How does one do a Type-III SS ANOVA in R with contrast codes?

Question

Please provide R code which allows one to conduct a between-subjects ANOVA with -3, -1, 1, 3 contrasts. I understand there is a debate regarding the appropriate Sum of Squares (SS) type for such an analysis. However, as the default type of SS used in SAS and SPSS (Type III) is considered the standard in my area. Thus I would like the results of this analysis to match perfectly what is generated by those statistics programs. To be accepted an answer must directly call aov(), but other answers may be voted up (espeically if they are easy to understand/use).

sample.data <- data.frame(IV=rep(1:4,each=20),DV=rep(c(-3,-3,1,3),each=20)+rnorm(80))

Edit: Please note, the contrast I am requesting is not a simple linear or polynomial contrast but is a contrast derived by a theoretical prediction, i.e. the type of contrasts discussed by Rosenthal and Rosnow.

Answer 1

Type III sum of squares for ANOVA are readily available through the Anova() function from the car package.

Contrast coding can be done in several ways, using C(), the contr.* family (as indicated by @nico), or directly the contrasts() function/argument. This is detailed in §6.2 (pp. 144-151) of Modern Applied Statistics with S (Springer, 2002, 4th ed.). Note that aov() is just a wrapper function for the lm() function. It is interesting when one wants to control the error term of the model (like in a within-subject design), but otherwise they both yield the same results (and whatever the way you fit your model, you still can output ANOVA or LM-like summaries with summary.aov or summary.lm).

I don't have SPSS to compare the two outputs, but something like

> library(car)
> sample.data <- data.frame(IV=factor(rep(1:4,each=20)),
                            DV=rep(c(-3,-3,1,3),each=20)+rnorm(80))
> Anova(lm1 <- lm(DV ~ IV, data=sample.data, 
                  contrasts=list(IV=contr.poly)), type="III")
Anova Table (Type III tests)

Response: DV
            Sum Sq Df F value    Pr(>F)    
(Intercept)  18.08  1  21.815  1.27e-05 ***
IV          567.05  3 228.046 < 2.2e-16 ***
Residuals    62.99 76                      
---
Signif. codes:  0 ‘***’ 0.001 ‘**’ 0.01 ‘*’ 0.05 ‘.’ 0.1 ‘ ’ 1 

is worth to try in first instance.

About factor coding in R vs.
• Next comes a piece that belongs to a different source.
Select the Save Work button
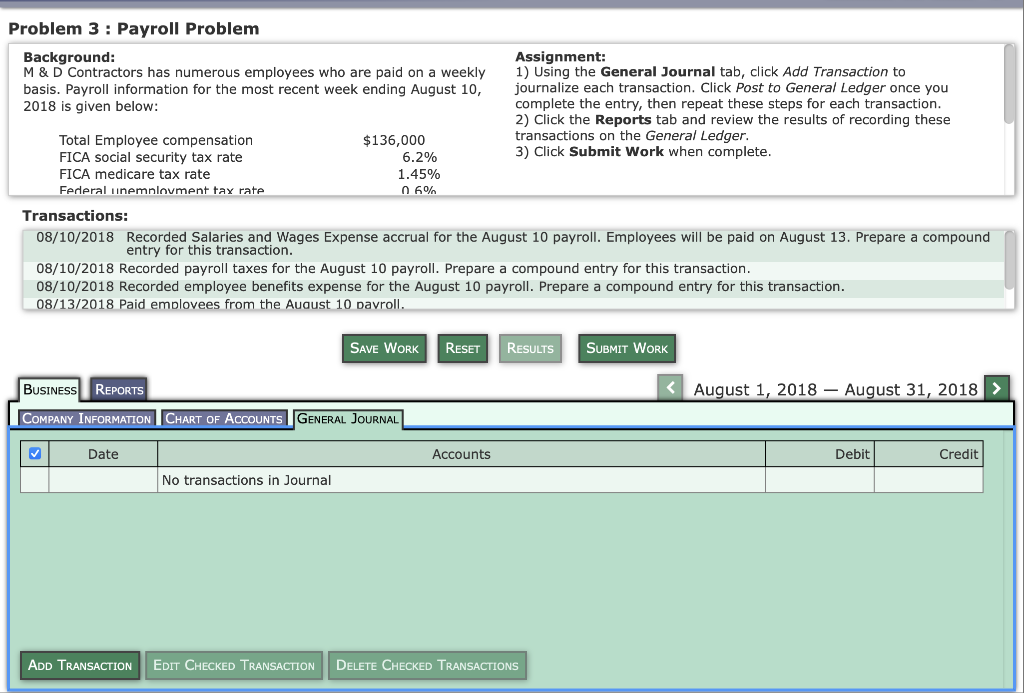 pos(384,348)
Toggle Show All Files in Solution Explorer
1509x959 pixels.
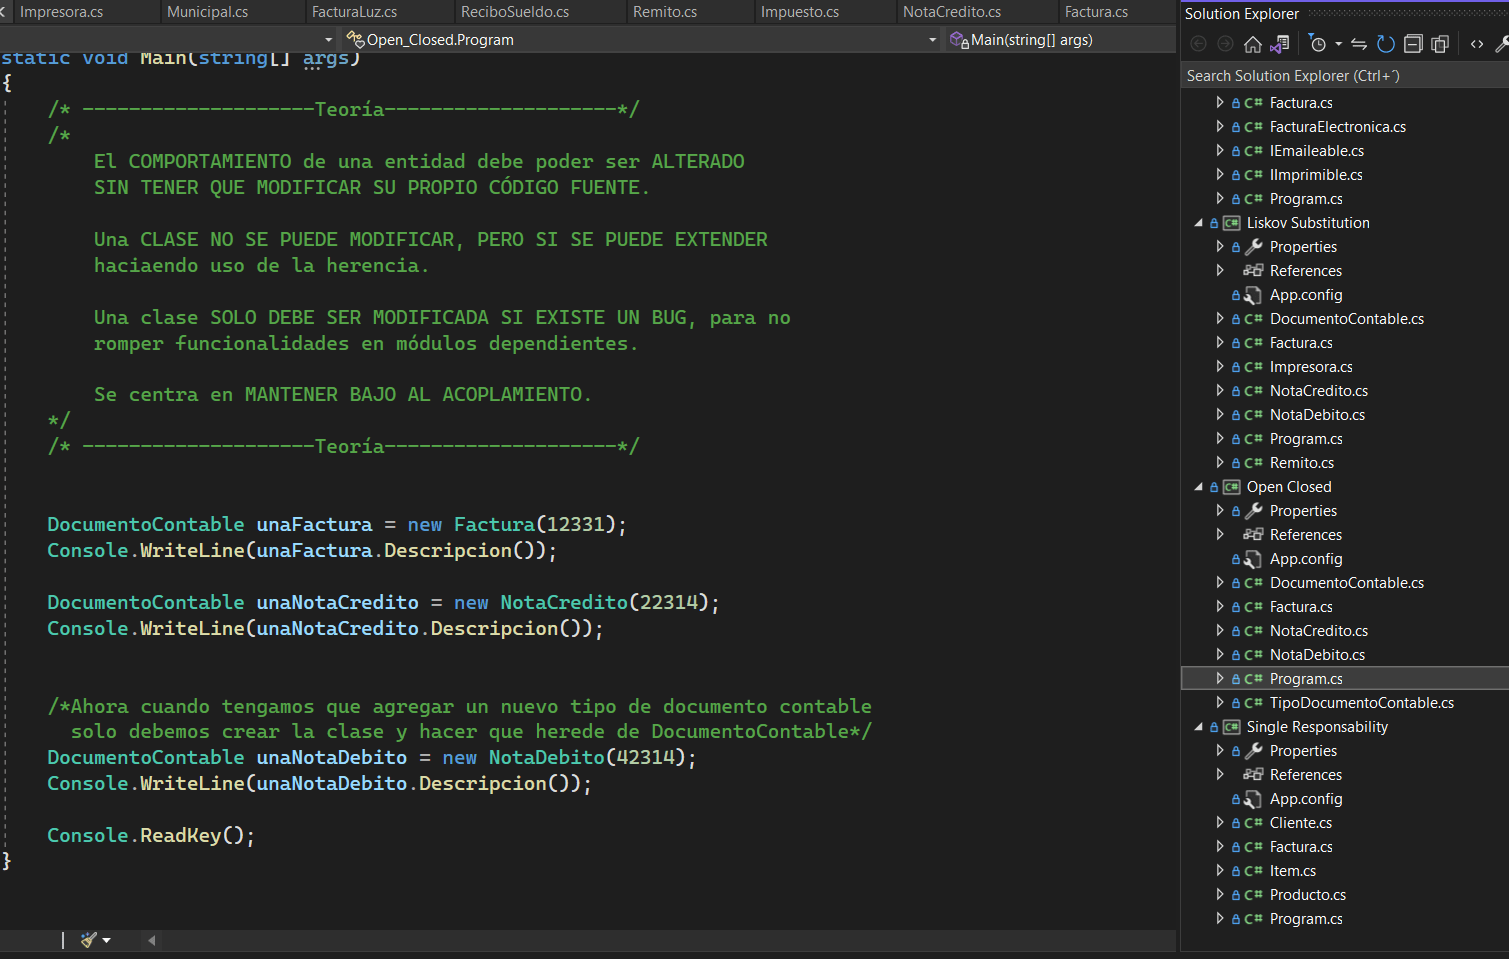click(x=1440, y=44)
SAS: R considers the baseline or reference level as the first level in lexicographic order, whereas SAS considers the last one. So, to get comparable results, either you have to use contr.SAS() or to relevel() your R factor.

Answer 2

You may want to have a look at this blog post:

Obtaining the same ANOVA results in R as in SPSS - the difficulties with Type II and Type III sums of squares

(Spoiler: add options(contrasts=c("contr.sum", "contr.poly")) at the beginning of your script)

Answer 3

Try the Anova command in the car library. Use the type="III" argument, as it defaults to type II. For example:

library(car)
mod <- lm(conformity ~ fcategory*partner.status, data=Moore, contrasts=list(fcategory=contr.sum, partner.status=contr.sum))
Anova(mod, type="III")

Answer 4

When you are doing contrasts, you are doing a specific, stated linear combination of cell means within the context of the appropriate error term. As such, the concept of "Type of SS" is not meaningful with contrasts. Each contrast is essentially the first effect using a Type I SS. "Type of SS" has to do with what is partialled out or accounted for by the other terms. For contrasts, nothing is partialled out or accounted for. The contrast stands by itself.